#### What is being asked
Only a slice of the listing below is wanted. Retype the lines from the one containing "Task: Open the brush tool dropdown arrow" through the one containing "This screenshot has height=768, width=1366.", exactly, both ends included.

#### Source data
○ ○ ○ ○ ○ ○ ○

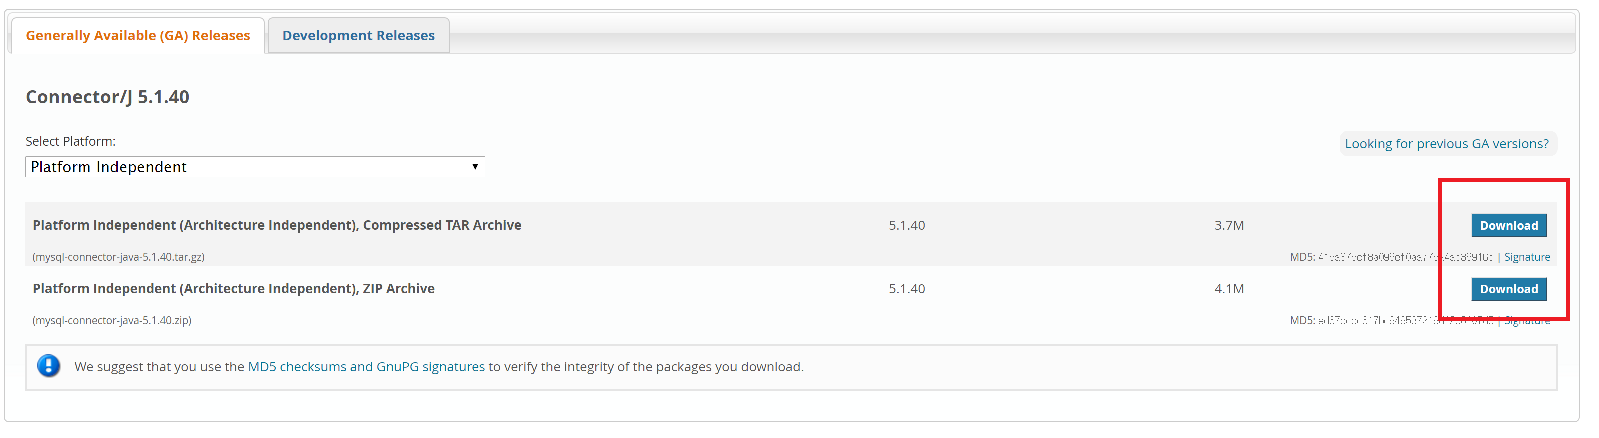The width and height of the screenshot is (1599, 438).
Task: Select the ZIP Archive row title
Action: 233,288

○ ○ ○ ○ ○ ○ ○

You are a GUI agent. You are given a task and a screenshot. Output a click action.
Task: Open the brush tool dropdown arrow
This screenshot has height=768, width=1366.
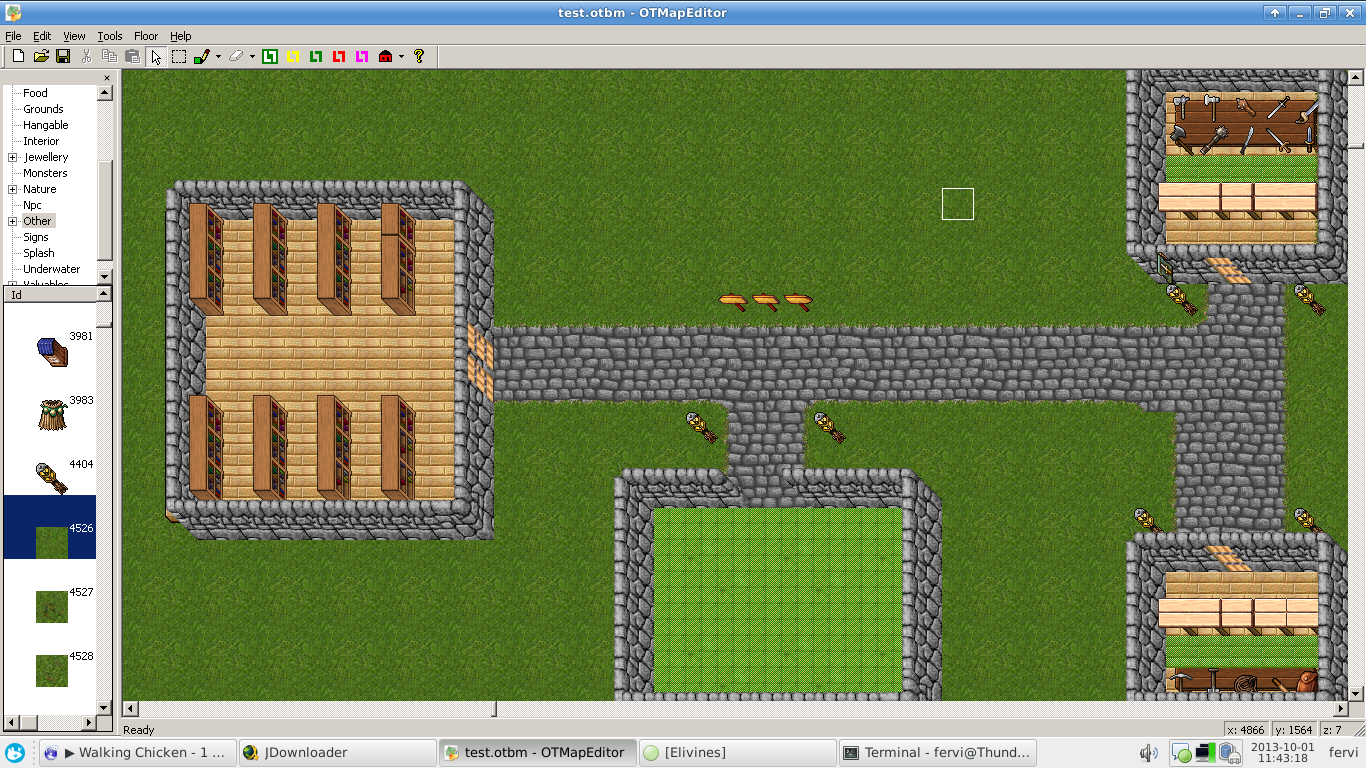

○ ○ ○ ○ ○ ○ ○

#### Solution to this task
Task: Open the brush tool dropdown arrow
This screenshot has height=768, width=1366.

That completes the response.